ERASMO CARLOS (1967)

O quarto álbum da carreira de Erasmo ficou meio esquecido em meio à discografia do roqueiro, talvez por guardar a triste sina de ter sido concebido no período em que o Tremendão estava de relações cortadas com seu eterno parceiro Roberto Carlos. Por conseguinte, não traz nenhuma faixa de autoria da dupla Roberto & Erasmo, a mais profícua parceria da história da música brasileira (por alguns considerada a equivalente tupiniquim da dobradinha Lennon & McCartney), responsável por um número infindável de canções do repertório de ambos que fizeram história. O rompimento das relações com o Brasa durou mais ou menos um ano e é detalhado no filme biográfico MINHA FAMA DE MAU de 2019.

Pra piorar, Erasmo vinha de uma situação de desgaste por ter sido indiciado juntamente com Eduardo Araújo por prática de sexo com duas adolescentes numa ‘festa de arromba’, acusação da qual, embora absolvido, reforçou negativamente sua ‘fama de mau’.

Erasmo vinha de uma fase afortunada, tendo emplacado hits como FESTA DE ARROMBA, GATINHA MANHOSA, A CARTA, O TREMENDÃO e PODE VIR QUENTE QUE EU ESTOU FERVENDO, presentes nos 3 primeiros discos. Mas agora a Jovem Guarda mostrava sinais de esgotamento e o programa da TV Record que reunia a patota ligada ao gênero vivia seu ocaso, frente às novas tendências da música brasileira (tropicalismo, músicas de protesto, festivais etc.).

O álbum sem título de 1967 parecia ser o derradeiro suspiro no movimento. A própria capa transparecia essa mudança com Erasmo posando com ar solene, cabelo alinhado e trajes distintos com uma garbosa gola rolê, que em nada lembrava a postura irreverente dos tempos áureos do iê-iê-iê.

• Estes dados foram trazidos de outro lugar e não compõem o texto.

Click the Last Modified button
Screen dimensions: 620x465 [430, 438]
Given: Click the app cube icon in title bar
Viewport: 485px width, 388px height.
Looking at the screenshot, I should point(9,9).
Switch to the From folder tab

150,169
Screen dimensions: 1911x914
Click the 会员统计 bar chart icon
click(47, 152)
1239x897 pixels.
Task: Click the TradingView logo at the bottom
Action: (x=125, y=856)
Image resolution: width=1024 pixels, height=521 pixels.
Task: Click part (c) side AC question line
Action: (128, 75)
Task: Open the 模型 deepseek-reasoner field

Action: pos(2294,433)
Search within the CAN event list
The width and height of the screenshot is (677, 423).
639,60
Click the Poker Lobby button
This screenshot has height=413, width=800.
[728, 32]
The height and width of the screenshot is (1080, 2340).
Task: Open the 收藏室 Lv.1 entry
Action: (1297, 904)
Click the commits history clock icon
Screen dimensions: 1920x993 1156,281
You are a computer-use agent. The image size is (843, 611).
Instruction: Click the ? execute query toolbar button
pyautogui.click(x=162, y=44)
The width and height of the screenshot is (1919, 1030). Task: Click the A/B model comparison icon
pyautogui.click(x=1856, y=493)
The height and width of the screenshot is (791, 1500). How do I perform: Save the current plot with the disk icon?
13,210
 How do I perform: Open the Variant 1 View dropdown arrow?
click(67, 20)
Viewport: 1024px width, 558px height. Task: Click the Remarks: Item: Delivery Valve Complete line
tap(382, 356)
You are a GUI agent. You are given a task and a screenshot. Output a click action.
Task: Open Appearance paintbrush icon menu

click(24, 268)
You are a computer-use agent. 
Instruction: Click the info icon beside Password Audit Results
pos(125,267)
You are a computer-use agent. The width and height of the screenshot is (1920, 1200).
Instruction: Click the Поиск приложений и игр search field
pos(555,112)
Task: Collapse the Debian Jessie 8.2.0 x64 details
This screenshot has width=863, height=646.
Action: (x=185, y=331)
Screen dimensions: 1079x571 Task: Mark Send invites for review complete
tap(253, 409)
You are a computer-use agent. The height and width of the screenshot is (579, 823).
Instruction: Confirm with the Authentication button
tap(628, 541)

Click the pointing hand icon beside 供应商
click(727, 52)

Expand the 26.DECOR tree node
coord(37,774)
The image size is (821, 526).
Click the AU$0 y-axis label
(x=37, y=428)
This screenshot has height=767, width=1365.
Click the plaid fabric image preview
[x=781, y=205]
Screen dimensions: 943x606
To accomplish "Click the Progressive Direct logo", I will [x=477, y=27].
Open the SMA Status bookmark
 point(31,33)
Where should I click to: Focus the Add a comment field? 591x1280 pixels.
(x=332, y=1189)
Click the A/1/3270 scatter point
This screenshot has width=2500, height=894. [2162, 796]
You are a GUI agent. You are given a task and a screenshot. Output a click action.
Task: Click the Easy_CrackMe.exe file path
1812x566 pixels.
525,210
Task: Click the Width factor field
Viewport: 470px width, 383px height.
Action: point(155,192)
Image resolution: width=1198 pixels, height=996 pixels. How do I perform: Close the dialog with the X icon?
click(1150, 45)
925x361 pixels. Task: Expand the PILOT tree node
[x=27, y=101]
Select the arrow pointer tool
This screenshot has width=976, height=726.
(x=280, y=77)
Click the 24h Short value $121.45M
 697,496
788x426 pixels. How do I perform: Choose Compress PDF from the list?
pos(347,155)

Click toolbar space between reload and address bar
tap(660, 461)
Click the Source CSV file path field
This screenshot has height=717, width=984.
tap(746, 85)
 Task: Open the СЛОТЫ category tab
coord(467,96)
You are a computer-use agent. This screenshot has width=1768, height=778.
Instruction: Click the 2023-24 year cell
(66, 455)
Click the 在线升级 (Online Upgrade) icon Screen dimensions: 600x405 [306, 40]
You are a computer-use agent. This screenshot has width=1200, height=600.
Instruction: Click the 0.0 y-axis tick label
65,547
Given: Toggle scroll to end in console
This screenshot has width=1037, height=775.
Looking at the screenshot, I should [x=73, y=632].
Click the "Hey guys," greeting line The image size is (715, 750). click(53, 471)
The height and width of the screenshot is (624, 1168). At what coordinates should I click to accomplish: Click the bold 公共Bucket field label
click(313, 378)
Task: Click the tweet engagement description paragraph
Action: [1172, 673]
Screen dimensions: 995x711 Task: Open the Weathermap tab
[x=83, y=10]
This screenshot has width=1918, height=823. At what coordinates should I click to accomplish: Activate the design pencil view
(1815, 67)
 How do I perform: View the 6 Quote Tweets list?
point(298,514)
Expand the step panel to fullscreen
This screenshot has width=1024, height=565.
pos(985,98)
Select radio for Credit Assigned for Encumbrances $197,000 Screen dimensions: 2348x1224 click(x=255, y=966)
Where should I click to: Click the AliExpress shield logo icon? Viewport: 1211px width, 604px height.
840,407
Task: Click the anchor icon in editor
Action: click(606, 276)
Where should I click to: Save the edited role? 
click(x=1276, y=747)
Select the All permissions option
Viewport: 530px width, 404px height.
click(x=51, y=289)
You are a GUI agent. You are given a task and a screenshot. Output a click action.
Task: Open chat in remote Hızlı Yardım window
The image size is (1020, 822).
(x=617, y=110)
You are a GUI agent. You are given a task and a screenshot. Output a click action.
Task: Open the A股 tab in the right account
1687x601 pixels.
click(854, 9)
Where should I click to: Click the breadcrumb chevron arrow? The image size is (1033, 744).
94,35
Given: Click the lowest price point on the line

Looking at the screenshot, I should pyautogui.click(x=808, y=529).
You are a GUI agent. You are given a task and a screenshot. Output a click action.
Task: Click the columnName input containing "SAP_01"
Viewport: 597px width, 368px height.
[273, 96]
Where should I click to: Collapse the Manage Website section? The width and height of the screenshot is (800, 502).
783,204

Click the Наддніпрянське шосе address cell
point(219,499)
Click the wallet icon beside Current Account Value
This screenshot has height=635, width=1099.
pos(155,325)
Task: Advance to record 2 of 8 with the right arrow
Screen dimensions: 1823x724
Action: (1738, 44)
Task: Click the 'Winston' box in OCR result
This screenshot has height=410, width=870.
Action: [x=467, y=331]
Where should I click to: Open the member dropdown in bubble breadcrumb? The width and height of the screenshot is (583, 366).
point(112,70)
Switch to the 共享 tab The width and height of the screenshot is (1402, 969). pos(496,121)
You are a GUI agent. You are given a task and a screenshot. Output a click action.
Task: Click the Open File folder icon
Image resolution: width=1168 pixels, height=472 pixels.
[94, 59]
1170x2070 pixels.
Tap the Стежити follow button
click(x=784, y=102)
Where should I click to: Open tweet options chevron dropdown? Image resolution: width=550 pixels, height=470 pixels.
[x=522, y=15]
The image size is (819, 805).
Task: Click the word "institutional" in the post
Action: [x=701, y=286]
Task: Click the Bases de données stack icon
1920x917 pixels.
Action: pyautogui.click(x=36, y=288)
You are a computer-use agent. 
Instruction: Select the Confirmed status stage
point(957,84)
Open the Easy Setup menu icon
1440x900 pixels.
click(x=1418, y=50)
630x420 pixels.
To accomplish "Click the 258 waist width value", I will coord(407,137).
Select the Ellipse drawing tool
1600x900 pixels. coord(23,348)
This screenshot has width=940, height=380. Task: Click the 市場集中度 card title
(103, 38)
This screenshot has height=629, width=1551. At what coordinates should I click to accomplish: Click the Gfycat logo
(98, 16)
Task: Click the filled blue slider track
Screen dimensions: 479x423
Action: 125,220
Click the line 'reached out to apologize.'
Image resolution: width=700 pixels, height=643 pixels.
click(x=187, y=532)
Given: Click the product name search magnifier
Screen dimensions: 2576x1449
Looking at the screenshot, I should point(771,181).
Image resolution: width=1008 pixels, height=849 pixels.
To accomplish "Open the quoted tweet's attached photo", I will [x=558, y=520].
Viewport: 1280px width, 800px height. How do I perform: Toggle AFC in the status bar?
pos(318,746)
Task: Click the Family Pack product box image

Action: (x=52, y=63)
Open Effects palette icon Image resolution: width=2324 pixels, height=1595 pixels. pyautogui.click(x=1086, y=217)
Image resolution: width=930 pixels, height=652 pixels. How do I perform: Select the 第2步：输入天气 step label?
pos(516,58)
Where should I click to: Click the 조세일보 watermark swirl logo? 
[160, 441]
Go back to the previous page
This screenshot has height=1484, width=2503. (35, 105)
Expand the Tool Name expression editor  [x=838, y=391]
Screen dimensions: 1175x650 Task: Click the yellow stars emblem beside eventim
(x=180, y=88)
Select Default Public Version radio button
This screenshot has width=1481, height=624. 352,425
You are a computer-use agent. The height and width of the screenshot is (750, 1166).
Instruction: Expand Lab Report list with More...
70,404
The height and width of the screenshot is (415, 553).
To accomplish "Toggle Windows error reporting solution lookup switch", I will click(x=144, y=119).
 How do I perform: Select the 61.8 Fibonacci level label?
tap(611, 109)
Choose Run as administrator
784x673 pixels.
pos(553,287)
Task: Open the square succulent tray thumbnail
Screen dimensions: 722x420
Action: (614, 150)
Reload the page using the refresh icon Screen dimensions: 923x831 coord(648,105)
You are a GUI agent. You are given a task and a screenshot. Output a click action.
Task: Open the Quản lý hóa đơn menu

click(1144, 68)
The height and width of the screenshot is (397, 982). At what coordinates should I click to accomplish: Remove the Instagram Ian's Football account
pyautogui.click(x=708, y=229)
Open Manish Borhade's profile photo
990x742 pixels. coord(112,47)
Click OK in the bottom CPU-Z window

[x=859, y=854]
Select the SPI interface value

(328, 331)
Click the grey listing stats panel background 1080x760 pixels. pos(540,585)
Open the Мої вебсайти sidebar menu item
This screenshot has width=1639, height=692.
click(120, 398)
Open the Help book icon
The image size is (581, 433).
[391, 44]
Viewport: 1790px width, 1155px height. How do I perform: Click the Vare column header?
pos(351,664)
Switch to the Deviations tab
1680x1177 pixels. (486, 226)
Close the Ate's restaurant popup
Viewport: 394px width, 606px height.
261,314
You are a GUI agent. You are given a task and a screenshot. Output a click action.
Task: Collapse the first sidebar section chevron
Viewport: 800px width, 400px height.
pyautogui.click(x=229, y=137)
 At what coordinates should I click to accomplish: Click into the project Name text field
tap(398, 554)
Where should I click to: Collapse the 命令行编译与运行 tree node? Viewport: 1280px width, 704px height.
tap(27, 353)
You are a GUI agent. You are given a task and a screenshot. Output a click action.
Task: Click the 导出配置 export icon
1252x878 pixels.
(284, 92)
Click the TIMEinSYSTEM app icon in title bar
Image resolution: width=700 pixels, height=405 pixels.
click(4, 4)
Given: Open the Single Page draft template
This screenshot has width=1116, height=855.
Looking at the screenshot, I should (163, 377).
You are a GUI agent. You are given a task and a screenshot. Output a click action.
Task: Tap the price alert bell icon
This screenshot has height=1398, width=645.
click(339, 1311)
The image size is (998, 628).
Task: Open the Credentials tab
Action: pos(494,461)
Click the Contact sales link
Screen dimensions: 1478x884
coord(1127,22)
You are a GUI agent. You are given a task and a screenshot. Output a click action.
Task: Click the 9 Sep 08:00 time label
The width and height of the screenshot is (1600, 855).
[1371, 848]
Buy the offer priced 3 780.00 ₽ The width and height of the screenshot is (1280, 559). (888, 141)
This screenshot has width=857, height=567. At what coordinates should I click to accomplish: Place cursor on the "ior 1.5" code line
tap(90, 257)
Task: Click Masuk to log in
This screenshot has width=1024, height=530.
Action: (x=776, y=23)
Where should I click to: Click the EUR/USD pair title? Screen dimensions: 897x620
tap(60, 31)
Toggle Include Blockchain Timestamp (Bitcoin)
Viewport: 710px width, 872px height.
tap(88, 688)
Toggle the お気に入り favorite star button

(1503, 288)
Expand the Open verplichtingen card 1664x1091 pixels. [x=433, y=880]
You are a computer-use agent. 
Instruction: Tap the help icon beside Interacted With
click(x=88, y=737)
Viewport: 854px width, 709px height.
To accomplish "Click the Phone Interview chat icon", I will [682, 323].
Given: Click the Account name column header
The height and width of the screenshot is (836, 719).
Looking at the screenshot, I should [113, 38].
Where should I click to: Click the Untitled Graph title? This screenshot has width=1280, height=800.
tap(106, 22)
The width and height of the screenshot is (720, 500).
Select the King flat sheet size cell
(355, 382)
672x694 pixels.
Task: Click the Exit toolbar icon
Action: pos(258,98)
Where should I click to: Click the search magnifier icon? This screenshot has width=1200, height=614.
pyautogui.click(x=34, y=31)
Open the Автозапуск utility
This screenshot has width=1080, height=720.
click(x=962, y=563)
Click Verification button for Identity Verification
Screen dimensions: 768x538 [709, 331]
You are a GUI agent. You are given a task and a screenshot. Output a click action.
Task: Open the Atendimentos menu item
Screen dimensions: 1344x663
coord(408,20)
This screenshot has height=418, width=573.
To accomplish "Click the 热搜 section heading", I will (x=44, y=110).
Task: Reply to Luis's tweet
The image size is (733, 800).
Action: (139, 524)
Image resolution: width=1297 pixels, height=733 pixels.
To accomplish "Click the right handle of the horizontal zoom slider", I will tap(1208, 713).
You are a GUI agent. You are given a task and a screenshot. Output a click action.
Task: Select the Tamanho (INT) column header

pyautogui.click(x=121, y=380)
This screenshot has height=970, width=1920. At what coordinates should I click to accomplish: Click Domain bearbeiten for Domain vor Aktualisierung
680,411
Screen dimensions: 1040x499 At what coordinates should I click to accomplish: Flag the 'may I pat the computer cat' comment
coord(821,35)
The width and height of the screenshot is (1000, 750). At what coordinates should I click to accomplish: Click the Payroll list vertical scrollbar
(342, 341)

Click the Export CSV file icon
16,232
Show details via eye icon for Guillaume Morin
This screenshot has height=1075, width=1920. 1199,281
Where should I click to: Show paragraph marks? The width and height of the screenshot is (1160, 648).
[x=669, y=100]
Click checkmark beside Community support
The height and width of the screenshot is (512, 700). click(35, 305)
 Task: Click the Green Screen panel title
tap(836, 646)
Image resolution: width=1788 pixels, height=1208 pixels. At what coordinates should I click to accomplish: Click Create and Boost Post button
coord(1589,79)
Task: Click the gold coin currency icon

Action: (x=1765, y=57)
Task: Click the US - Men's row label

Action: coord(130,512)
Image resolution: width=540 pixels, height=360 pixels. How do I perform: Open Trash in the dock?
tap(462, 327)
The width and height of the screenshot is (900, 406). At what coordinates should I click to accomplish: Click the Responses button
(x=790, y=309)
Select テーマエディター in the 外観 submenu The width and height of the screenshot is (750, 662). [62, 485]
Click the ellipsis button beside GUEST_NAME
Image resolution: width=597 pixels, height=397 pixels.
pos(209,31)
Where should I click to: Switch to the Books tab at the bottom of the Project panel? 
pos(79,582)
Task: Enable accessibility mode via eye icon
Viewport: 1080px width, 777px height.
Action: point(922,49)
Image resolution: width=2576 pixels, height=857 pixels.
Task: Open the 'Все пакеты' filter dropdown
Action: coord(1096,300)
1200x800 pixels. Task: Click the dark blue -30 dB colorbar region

Mas a Jovem Guarda ainda se fez presente no álbum, com seus temas românticos banais em duas composições de Erasmo. Há participação de músicas de Carlos Imperial e Martinha.

Mas já há sinais de flertes com o samba-rock e a MPB como no improvável clássico NÃO ME DIGA ADEUS (Paquito, Luís Soberano e João Correia da Silva), do repertório de Aracy de Almeida, Hebe Camargo, Elza Soares e Nara Leão.

Nos discos seguintes, Erasmo aprofundaria essa busca de novos rumos, especialmente no álbum de 1970 (com canções emblemáticas como COQUEIRO VERDE e SENTADO À BEIRA DO CAMINHO além da presença de composições de Caetano, Ary Barroso e Antônio Adolfo).

Outro destaque do disco de 1967 é CARAMELO, versão do mega-hit MELLOW YELLOW. Os versos transladados para português por Roberto Carlos, sua solitária contribuição ao álbum, fazem referência ao sabor de um beijo, bem diferente do original do cantor folk escocês Donovan que, especula-se, seria sobre uma droga alucinógena derivada de uma casca de banana. 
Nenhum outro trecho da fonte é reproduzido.